World War II Opens Up an Opportunity for Female Engineers
When the United States joined the Allied forces during World War II, a great number of men from many industries left their careers to fight in the armed forces. In 1942, she was hired as an engineer by Bell Telephone subsidiary Western Electric, the first such female hire in Western’s history. Online profiles citing to published biographies on Hicks note that, while at Western, she worked on developing crystal oscillators to generate radio frequencies, a technology useful for aircraft communications. She also worked on long-distance telephony tech.
By the mid-1940s, she joined her father’s metalworking business, Newark Control Company, after he had passed. While at Newark Control, Hicks’ career blossomed from serving as the company’s vice president and chief engineer and progressed until she became the company president in 1955. By that time, in 1949, she completed a master’s level program in physics at the Stevens Institute of Technology.
While at Newark Control, Hicks also developed the invention which stands out as her greatest, but certainly not only, contribution to sensing gas levels. She developed a gas density sensor which was installed on devices that used gas-phase materials as either insulators or fuels. The sensor was capable of determining when the gas volume in the device reached a critical level, allowing for much greater control of gas pressure and levels in devices which were required to develop advanced technologies.
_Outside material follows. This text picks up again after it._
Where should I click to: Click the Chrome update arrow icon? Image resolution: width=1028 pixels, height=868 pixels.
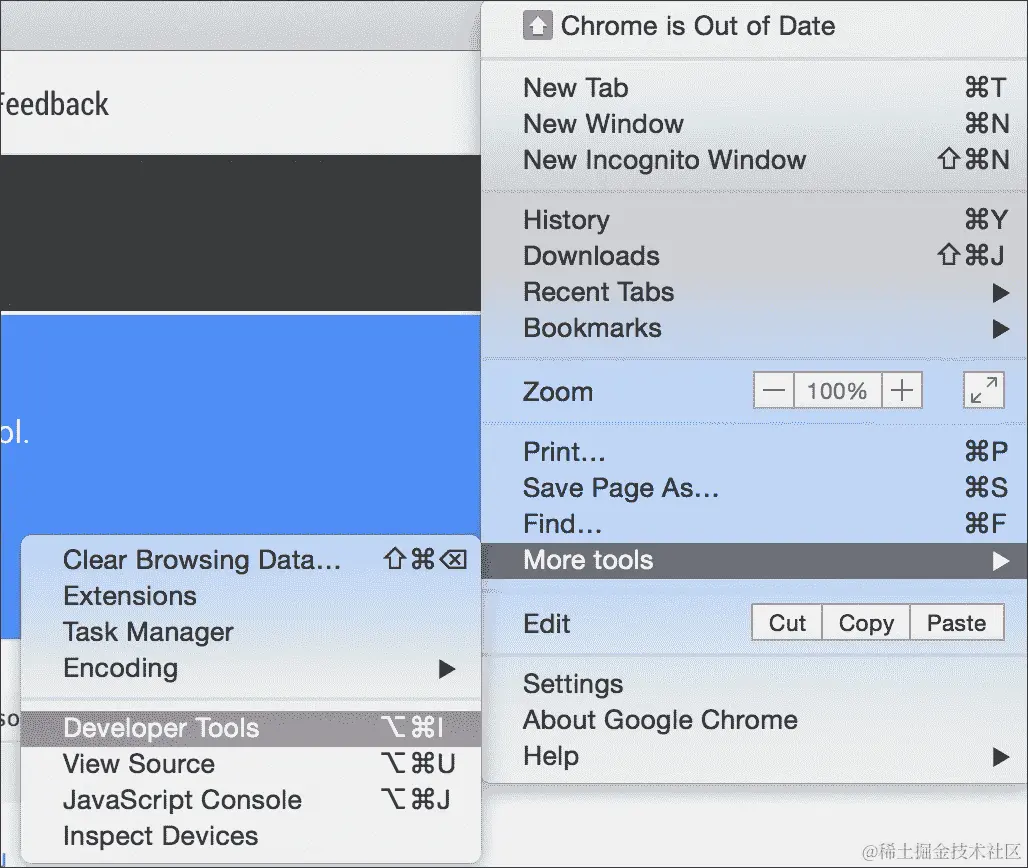tap(537, 26)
Hicks’ major innovation in gas sensor tech is outlined by U.S. Patent No. 3046369, titled Device for Sensing Gas Density and issued July 24th, 1962. It claimed, in a density system, a chamber containing gas, a hollow case with an interior cavity in communication with the chamber, a sealed expansible and contractible bellows mounted within the hollow case and in communication with gas contained in the chamber, and an actuating portion to actuate an output means when the bellows moves to a critical position in response to the pressure-versus-temperature function of the gas. The invention results in a device with high usefulness for signaling when critical gas densities are approached. In one example, the device could signal than an electrical insulating gas is approaching a dangerous point at which electrical arc-over could occur.
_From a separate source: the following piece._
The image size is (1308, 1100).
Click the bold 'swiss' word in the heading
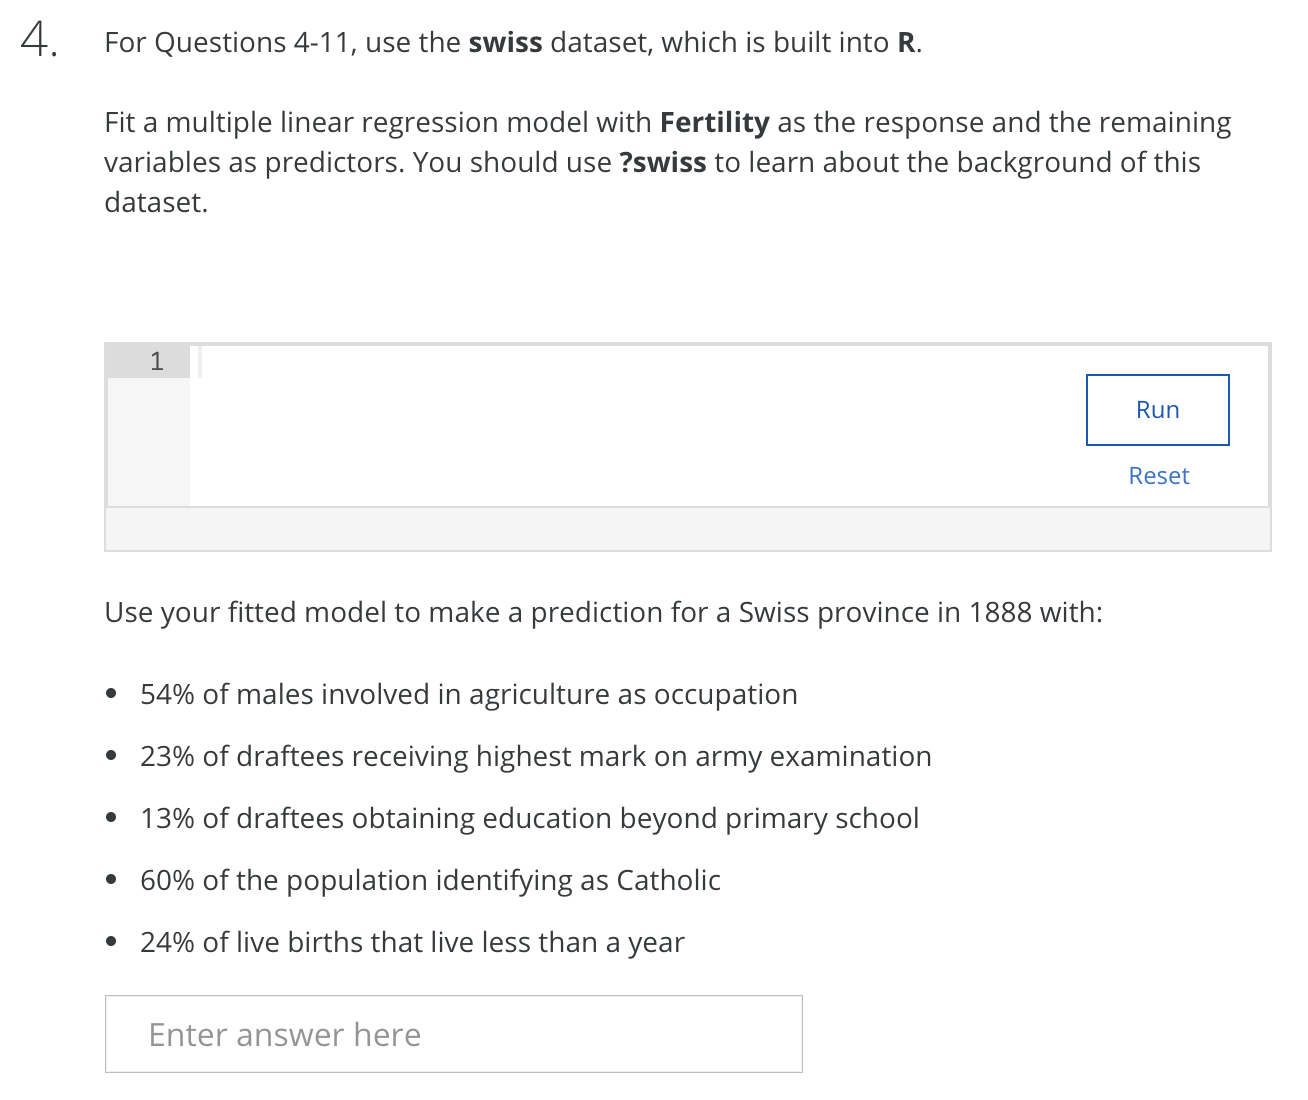click(505, 43)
Hicks’ gas sensing device gained widespread use, with one of the most notable cases being its use by NASA in the spacecraft used for the Apollo moon landing mission. The ignition systems of the Saturn V rockets used to launch Apollo spacecraft helped to measure the amount of gas, not just the pressure, over a range of temperatures and pressure according to her National Inventors Hall of Fame bio. Other applications of Hicks’ gas sensor technology include antenna couplers on Boeing aircraft for long-range communication as well as monitoring systems for nuclear weapons in storage.
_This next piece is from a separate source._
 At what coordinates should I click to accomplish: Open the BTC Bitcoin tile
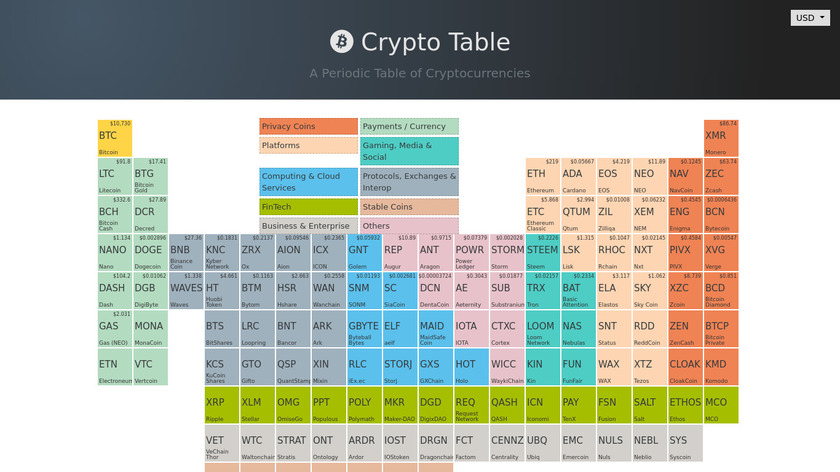[x=114, y=138]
Beatrice Hicks also did a great deal to advance the interests of female engineers during her life. In 1950, she helped to co-found the Society of Women Engineers and served as the society’s first president. The organization has grown from 60 members in its first year up to more than 16,000 in recent years. She was a lifetime member of the Institute of Electrical and Electronic Engineering (IEEE), becoming a senior member in 1957. She received honorary doctorates from various academic institutions including Hobart and William Smith College, Rensselaer Polytechnic Institute and Worcester Polytechnic Institute. In 1952, Mademoiselle named Hicks the Outstanding Woman of the Year in Business. She continued to work in engineering throughout her life, consulting with businesses of all sizes until her death in 1979.